Officiellement, sa décision d’instaurer l’état d’urgence avait été prise au nom de la défense de l’unité nationale face au terrorisme islamiste qui prospérait alors au cœur même de la capitale, Islamabad, et déstabilisait les zones tribales dans l’est du pays. Ses opposants ont toujours argué qu’il entendait surtout suspendre la Constitution afin d’étouffer la fronde des avocats et celle de la Cour suprême en particulier, qui devait se prononcer sur la légalité de sa réélection un mois plus tôt.
Parvenu au pouvoir par un coup d’État sans effusion de sang en octobre 1999, autoproclamé président en juin 2001, le général Pervez Musharraf a contribué, entre dérive autocratique et volonté réformatrice, à la relance de l’activité économique et à l’essor de la classe moyenne pakistanaise. On doit aussi reconnaître à cette figure emblématique de la vie politique pakistanaise des années 2000, le mérite de la politique de rapprochement avec l’Inde qui, toutefois, n’aura pas résisté à son départ.

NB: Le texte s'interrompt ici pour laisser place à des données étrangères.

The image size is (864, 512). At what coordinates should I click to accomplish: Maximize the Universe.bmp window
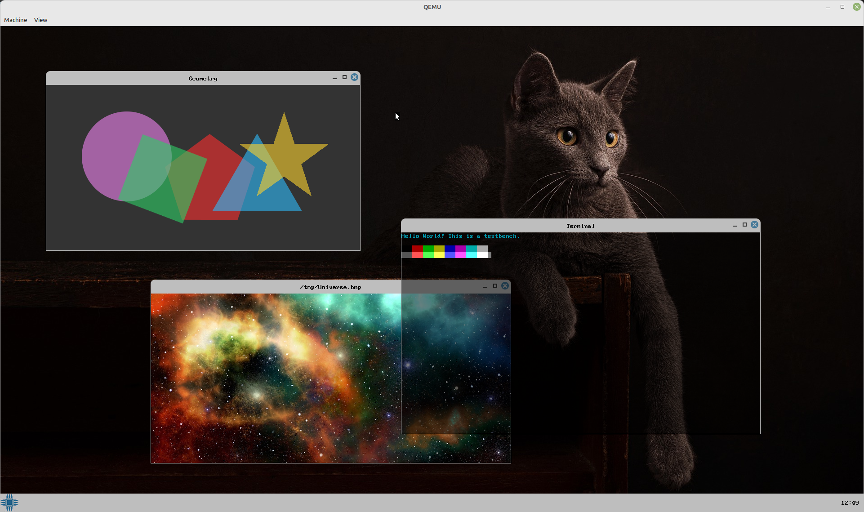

En faisant adopter la loi de 2006 interdisant notamment les relations sexuelles avec des filles de moins de seize ans, les enlèvements de femmes et les mariages forcés, Pervez Musharraf a tenté quelque peu d’améliorer le statut de la femme. Il prenait ainsi à contre-pied un autre général, le dictateur Muhammad Zia-ul-Haq (1978-1988) qui lui considérait sa popularité auprès des conservateurs en imposant la charia. Toutefois, en échange du soutien de partis religieux, le général avait renoncé à réformer les écoles coraniques ou à supprimer la loi sur le blasphème. Aussi, si sa lutte contre le fondamentalisme religieux a toujours été ambiguë, Musharraf obtenait néanmoins un crédit non-négligeable auprès de l’opinion occidentale.
Le maître du double jeu
Musharraf donnait l’impression de s’attaquer aux djihadistes mais laissait en même temps prospérer les talibans dans les zones tribales proches de la frontière afghane. Finalement c’est sous la pression des États-Unis qu’il allait s’attaquer aux islamistes ; une démarche tardive qui allait contribuer à la fin de son mandat.
Le maître du double jeu se brouillait dún côté avec les islamistes et de l’autre avec les Américains. La population lassé aussi de sa dérive autoritaire et de sa guerre contre la Cour suprême qui s’intéressait à ses tripatouillages électoraux et constitutionnels, s’est finalement tourné vers l’opposition. Le président, sans doute lâché par l’armée, préférait démissionner en août 2008, précipitant le retour des civils au pouvoir .
En mars 2013, Musharraf tentait de revenir dans le jeu politique, mais il faisait face à de multiples poursuites judiciaires au Pakistan. Placé en résidence surveillée, il a réussi à quitter le pays en mars 2016. En invoquant des soins médicaux à Dubaï, et en promettant de revenir ensuite pour faire face aux juges. Il s’est bien gardé de les affronter jusqu’ici.